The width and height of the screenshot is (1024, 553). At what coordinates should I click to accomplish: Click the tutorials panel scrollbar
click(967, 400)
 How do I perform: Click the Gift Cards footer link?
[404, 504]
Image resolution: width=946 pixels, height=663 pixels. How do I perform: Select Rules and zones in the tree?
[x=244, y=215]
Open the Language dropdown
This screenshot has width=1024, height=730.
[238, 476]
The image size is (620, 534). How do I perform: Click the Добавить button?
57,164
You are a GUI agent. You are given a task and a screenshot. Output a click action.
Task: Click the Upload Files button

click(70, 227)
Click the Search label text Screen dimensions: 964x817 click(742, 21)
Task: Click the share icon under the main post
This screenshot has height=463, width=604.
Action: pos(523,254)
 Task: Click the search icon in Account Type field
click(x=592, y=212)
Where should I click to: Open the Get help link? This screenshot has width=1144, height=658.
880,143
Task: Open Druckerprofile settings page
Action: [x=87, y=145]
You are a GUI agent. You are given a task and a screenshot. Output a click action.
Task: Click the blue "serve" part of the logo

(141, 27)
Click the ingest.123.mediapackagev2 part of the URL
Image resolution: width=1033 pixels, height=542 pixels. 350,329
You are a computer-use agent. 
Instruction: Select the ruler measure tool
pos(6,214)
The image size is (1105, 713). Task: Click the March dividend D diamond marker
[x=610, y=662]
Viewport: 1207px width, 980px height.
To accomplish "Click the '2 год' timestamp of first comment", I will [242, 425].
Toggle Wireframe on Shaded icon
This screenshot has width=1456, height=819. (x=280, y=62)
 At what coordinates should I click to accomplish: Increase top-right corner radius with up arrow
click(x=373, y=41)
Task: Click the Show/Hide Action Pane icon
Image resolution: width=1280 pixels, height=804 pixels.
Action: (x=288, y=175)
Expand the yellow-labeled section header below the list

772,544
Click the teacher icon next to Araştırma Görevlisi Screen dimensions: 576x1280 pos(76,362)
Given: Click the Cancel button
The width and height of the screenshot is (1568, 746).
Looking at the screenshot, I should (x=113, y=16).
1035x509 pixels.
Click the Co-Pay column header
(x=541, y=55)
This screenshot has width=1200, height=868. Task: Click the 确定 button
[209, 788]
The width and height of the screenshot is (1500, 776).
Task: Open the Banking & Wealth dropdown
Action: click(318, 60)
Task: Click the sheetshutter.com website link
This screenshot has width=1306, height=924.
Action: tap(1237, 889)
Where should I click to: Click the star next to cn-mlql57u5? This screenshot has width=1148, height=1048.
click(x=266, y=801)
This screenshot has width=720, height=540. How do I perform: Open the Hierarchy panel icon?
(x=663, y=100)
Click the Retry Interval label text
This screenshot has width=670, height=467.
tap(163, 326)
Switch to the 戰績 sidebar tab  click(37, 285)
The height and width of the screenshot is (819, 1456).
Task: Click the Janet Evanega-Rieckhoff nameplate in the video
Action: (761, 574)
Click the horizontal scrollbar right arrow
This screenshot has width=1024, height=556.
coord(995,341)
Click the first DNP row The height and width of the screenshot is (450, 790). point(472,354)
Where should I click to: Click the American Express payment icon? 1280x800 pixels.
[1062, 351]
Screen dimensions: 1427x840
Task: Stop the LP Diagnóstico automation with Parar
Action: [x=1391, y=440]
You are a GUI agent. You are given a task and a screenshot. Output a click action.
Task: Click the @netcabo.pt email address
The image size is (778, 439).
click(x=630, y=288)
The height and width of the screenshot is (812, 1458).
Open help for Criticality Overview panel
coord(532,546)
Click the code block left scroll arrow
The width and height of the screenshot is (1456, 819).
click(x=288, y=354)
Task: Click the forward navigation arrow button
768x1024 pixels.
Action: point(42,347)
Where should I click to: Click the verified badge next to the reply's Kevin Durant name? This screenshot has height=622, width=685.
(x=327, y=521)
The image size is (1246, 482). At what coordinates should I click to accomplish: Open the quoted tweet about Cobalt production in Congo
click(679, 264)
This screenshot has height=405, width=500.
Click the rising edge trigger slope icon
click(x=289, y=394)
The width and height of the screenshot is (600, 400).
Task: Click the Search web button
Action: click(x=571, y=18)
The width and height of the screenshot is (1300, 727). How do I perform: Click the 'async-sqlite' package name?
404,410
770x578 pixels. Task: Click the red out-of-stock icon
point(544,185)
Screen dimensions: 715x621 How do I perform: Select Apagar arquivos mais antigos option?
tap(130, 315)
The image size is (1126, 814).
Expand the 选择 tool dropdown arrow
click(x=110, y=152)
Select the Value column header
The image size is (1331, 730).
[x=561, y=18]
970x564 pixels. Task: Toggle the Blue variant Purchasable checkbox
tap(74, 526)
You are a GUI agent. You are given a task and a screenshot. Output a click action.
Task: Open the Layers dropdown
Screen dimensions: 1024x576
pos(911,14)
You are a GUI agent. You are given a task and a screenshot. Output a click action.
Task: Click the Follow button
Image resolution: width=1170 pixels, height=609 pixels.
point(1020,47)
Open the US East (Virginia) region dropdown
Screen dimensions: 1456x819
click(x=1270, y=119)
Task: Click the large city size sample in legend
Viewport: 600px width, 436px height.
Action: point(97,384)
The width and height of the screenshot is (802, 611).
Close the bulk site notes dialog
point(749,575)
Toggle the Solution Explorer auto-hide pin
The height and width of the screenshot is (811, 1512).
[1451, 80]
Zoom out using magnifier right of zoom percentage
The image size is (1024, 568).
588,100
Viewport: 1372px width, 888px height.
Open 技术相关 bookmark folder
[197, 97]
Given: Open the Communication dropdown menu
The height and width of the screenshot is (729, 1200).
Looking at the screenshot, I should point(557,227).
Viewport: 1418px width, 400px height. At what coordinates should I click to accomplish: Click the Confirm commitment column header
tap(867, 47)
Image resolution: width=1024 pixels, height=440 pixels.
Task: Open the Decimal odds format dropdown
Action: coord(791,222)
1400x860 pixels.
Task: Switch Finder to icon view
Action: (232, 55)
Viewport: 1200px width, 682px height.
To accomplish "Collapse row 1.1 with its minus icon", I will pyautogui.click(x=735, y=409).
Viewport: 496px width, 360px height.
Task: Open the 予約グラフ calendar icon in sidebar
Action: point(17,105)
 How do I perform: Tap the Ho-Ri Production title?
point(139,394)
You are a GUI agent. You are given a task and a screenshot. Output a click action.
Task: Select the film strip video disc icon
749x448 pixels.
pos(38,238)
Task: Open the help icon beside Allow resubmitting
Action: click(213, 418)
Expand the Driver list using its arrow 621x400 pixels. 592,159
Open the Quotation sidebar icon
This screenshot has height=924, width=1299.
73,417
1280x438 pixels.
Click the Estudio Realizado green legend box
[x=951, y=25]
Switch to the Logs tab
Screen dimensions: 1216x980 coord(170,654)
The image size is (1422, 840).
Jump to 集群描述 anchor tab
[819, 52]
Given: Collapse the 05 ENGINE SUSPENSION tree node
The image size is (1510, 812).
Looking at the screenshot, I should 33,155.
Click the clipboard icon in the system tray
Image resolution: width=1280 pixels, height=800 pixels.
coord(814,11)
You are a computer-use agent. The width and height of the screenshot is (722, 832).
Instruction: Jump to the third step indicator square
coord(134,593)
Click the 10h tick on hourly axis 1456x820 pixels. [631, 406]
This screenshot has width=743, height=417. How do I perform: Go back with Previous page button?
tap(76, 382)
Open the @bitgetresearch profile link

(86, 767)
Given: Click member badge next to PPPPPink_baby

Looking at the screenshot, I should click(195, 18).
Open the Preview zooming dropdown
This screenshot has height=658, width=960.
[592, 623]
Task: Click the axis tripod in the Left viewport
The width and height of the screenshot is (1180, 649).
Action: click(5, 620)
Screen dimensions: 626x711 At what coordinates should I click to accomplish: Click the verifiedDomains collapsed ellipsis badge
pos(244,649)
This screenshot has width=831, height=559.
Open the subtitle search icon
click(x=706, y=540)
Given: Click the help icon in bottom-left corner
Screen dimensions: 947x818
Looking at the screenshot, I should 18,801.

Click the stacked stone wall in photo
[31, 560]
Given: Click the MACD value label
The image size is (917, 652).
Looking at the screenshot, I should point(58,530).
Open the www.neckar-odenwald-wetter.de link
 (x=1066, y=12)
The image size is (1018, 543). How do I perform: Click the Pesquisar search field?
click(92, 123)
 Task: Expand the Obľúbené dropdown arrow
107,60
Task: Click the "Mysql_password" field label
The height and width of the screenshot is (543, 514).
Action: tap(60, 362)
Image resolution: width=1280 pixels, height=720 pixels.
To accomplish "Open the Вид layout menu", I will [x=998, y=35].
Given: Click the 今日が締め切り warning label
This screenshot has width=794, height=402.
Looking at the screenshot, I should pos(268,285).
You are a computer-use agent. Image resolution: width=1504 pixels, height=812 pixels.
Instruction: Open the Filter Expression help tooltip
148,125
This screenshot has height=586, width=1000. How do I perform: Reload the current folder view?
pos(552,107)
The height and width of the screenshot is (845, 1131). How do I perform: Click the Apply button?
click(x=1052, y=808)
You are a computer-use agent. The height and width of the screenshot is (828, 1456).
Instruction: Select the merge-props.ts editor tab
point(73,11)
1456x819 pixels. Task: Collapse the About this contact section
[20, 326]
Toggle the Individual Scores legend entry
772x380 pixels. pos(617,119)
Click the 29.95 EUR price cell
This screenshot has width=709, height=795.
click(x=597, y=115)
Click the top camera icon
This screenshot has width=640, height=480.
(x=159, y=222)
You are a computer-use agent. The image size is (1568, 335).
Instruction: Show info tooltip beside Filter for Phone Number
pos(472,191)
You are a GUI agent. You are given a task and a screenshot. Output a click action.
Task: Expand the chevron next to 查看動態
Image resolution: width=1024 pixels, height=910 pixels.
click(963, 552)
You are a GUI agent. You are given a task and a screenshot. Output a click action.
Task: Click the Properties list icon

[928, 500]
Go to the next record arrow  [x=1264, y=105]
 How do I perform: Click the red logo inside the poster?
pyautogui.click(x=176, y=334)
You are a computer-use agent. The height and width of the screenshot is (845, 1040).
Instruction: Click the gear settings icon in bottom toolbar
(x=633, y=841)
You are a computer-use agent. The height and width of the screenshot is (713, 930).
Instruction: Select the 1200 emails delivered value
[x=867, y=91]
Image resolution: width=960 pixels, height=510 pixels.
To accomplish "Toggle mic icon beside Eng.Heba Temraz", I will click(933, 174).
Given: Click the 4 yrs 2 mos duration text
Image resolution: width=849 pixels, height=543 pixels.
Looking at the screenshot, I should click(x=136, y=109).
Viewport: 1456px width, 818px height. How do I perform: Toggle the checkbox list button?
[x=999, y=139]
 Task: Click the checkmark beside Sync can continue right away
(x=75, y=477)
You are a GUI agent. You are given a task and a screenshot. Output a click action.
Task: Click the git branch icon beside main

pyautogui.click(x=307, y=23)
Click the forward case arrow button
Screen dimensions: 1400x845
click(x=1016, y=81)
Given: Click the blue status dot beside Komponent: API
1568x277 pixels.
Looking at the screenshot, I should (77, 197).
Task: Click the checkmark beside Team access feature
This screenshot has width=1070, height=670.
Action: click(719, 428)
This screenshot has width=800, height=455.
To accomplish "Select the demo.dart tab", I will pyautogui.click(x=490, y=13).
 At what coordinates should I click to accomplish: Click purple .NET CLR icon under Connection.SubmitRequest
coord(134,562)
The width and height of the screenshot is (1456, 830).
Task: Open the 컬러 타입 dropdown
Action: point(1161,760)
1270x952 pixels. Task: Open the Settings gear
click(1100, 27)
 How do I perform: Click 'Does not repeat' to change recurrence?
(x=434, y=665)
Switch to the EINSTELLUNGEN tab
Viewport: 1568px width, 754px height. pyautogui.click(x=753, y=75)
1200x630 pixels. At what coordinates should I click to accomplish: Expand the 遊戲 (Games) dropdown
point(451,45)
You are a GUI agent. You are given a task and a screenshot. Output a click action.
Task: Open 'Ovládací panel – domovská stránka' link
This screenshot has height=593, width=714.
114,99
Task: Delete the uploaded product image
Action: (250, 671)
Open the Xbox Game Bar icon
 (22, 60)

----

▸ WHAT YOU NEED TO DO: Copy out word for word the stretch of lines from the very first one above through the line containing "Click the Search label".

▸ COMPLETE RESPONSE:
The width and height of the screenshot is (1024, 553). At what coordinates should I click to accomplish: Click the tutorials panel scrollbar
click(967, 400)
 How do I perform: Click the Gift Cards footer link?
[404, 504]
Image resolution: width=946 pixels, height=663 pixels. How do I perform: Select Rules and zones in the tree?
[x=244, y=215]
Open the Language dropdown
This screenshot has width=1024, height=730.
[238, 476]
The image size is (620, 534). How do I perform: Click the Добавить button?
57,164
You are a GUI agent. You are given a task and a screenshot. Output a click action.
Task: Click the Upload Files button

click(70, 227)
Click the Search label text Screen dimensions: 964x817 click(742, 21)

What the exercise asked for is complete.